L'Espace éthique de la FHF rend son avis sur les directives anticipées
La loi du 2 février 1016 créant de nouveaux droits en faveur des malades et des personnes en fin de vie, dite loi Claeys-Leonetti, a modifié les règles relatives aux directives anticipées (DA). Si elles existaient déjà dans la loi Leonetti de 2005, elles n'étaient valables que trois ans et pouvaient ne pas être suivies par le médecin. La nouvelle loi prévoit que les directives anticipées deviennent "contraignantes", c'est-à-dire qu'elles s'imposeront aux médecins "sauf en cas d'urgence vitale pendant le temps nécessaire à une évaluation complète de la situation" et lorsque elles apparaissent "manifestement inappropriées ou non conformes à la situation médicale".
L'Espace éthique de la Fédération hospitalière de France (FHF), animé par le Pr Régis Aubry a rendu un avis sur "les contraintes éthiques des directives anticipées contraignantes concernant une personne atteinte d'une maladie grave". Une réflexion éthique qui concerne également les professionnels en EHPAD et tout particulièrement les médecins coordonnateurs. Cet avis met en exergue la nécessité pour le médecin de consacrer du temps, de la disponibilité, et "une compétence en termes de communication délicate" pour anticiper la rédaction de directives anticipées chez une personne malade. "Au final l'enjeu des DA n'est pas tant qu'elles soient écrites par tous mais qu'elles constituent un outil de dialogue favorisant le cheminement de la personne atteinte d'une maladie grave, et traduisant le plus fidèlement possible l'expression de son autonomie de décision", notent les experts. Et de pointer du doigt les risques de dérives des directives anticipées. Le manque de temps, le manque de disponibilité, le manque de formation du médecin à la communication en situation complexe, la non-reconnaissance et la non-valorisation effective de l'acte de communication comme un acte soignant à part entière, ne risquent-ils pas de conduire à un dévoiement de l'outil potentiel que sont les DA, qui pourraient ne devenir alors qu'un formulaire de nature administrative toujours proposé mais renseigné de façon inadéquate ?

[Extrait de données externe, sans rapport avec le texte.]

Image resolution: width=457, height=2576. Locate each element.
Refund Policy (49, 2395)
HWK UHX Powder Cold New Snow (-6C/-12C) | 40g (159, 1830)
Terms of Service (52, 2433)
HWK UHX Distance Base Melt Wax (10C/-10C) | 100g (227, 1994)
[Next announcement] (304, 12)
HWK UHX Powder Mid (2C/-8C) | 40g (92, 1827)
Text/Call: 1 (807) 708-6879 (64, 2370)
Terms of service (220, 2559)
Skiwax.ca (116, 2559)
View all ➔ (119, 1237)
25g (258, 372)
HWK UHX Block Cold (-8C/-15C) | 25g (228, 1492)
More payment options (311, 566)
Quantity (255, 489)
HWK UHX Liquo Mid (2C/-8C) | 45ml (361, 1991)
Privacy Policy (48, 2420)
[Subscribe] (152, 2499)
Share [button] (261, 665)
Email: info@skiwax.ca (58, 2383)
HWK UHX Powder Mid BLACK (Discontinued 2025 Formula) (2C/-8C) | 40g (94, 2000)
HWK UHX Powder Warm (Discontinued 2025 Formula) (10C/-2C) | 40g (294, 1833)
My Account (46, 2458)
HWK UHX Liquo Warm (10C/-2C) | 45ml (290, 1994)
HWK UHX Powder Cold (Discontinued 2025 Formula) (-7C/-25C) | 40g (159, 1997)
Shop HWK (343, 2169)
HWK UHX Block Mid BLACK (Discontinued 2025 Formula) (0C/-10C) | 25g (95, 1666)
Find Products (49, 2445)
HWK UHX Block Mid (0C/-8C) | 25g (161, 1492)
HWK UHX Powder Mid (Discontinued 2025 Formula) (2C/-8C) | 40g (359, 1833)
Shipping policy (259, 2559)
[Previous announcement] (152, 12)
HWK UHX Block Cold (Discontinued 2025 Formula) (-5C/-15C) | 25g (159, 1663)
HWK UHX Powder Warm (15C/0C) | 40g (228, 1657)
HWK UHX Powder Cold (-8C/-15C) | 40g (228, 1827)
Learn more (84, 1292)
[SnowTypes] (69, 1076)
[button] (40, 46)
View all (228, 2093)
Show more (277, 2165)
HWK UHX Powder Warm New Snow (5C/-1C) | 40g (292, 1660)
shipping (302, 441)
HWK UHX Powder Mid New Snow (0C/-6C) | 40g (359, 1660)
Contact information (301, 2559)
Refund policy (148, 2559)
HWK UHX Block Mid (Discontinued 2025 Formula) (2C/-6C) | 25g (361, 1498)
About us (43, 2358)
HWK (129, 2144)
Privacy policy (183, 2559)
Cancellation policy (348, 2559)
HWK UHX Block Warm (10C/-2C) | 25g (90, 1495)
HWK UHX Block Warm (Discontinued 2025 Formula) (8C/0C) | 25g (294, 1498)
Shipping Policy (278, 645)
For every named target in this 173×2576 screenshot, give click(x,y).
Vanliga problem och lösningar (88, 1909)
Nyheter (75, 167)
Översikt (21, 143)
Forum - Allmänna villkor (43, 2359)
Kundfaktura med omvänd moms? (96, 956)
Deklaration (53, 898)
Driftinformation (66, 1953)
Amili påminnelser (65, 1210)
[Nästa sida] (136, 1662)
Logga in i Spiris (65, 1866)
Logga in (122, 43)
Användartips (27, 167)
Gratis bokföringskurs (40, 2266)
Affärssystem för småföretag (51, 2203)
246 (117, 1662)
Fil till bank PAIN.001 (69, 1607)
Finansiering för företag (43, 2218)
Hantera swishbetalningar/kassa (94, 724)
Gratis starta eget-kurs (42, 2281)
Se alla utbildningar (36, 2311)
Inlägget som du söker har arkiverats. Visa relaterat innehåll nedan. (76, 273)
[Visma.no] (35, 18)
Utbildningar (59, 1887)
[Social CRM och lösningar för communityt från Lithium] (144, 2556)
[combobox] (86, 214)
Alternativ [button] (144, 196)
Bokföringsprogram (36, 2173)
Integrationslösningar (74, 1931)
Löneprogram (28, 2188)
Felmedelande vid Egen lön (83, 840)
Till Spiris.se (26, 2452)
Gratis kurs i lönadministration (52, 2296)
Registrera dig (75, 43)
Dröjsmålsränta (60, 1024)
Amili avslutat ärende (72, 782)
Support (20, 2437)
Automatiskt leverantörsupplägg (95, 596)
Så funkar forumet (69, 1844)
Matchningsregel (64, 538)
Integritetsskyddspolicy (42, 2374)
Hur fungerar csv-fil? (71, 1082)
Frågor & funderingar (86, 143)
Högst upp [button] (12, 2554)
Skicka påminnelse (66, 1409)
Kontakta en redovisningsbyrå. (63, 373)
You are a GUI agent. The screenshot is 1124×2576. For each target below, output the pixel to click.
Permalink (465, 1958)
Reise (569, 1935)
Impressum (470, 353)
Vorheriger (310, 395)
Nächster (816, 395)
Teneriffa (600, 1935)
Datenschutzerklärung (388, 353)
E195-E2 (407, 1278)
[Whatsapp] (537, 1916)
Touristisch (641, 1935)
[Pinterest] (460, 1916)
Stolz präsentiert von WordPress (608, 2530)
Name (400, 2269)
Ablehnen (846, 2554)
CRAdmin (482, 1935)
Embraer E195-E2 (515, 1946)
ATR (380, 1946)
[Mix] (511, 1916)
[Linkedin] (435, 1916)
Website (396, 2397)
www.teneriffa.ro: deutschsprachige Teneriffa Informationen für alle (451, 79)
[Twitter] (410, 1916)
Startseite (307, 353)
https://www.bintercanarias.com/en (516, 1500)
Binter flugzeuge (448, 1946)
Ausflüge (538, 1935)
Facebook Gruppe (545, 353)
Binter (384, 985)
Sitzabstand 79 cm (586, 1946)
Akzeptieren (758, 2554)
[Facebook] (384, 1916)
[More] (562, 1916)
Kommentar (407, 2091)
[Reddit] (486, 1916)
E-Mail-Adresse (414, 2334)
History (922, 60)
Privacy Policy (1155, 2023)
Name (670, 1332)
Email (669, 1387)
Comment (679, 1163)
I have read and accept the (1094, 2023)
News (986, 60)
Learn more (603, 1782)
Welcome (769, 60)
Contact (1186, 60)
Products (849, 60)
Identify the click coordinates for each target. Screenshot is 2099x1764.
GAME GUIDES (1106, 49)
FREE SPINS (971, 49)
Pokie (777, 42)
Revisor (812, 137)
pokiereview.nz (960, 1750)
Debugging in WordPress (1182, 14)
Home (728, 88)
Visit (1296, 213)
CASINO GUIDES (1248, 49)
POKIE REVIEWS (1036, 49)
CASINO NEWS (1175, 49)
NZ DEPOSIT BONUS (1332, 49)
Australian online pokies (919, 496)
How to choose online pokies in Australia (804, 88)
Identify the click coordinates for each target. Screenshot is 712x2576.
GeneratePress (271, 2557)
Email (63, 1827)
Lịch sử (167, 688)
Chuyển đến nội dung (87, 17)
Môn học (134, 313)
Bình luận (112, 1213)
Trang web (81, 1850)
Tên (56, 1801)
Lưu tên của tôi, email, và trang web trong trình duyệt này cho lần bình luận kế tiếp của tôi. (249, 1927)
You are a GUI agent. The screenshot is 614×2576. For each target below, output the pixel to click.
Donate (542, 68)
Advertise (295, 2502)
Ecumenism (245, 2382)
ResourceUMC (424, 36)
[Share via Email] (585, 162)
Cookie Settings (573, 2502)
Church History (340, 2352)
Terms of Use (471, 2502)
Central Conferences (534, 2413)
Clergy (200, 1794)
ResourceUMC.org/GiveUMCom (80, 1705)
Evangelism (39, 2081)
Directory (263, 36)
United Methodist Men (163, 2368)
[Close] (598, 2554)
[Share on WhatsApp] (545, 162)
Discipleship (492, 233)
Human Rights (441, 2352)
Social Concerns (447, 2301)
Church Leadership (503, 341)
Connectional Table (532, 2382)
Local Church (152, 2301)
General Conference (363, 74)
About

Le résultat paradoxal pourrait également être que les DA deviennent contraignantes alors qu'elles ne seraient pas issues d'un cheminement progressif et partagé. Le résultat probable sera dans ces conditions que peu de professionnels de santé soutiendront le dispositif et peu de personnes écriront des directives anticipées.
L'Espace éthique de la FHF recommande la mise en place "d'un dispositif d'accompagnement" pour l'élaboration des directives anticipées. Une approche graduée et échelonnée dans le temps, un temps partagé entre un médecin et/ou un infirmier et/ou un psychologue et/ou la personne de confiance ou un proche, pour permettre à la personne malade de cheminer à son rythme, dans le respect de ses limites, de ses systèmes de défense psychique et de la capacité des soignants à élaborer des hypothèses d'évolution de la maladie et des prises en charge. Un temps de communication et de dialogue avec les malades en fin de vie qu'il faudrait valoriser dans la pratique des soignants.